The graded expression of transcription factor interferon regulatory factor 4 ( IRF 4) regulates B cell development and is critical for plasma cell differentiation. However, the mechanisms, by which IRF 4 elicits its crucial tasks, are largely unknown. To characterize the molecular targets of IRF 4 in B cells, we established an IRF 4‐deficient DT 40 B cell line. We found that in the absence of IRF 4, the expression of several molecules involved in BCR signalling was altered. For example, the expression of B cell adaptor for PI3K ( BCAP ) was upregulated, whereas the SHIP (SH2‐containing Inositol 5?‐Phosphatase) expression was downregulated.
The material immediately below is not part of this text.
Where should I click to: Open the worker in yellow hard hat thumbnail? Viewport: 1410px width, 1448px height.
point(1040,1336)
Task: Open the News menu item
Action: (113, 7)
These molecular unbalances were accompanied by increased BCR ‐induced calcium signalling, attenuated B cell linker protein ( BLNK ) and ERK activity and enhanced activity of PI3K/protein kinase B (Akt) pathway. Further, the IRF 4‐deficient cells showed dramatically diminished cytoskeletal responses to anti‐IgM cross‐linking. Our results show that IRF 4 has an important role in the regulation of BCR signalling and help to shed light on the molecular mechanisms of B cell development and germinal centre response.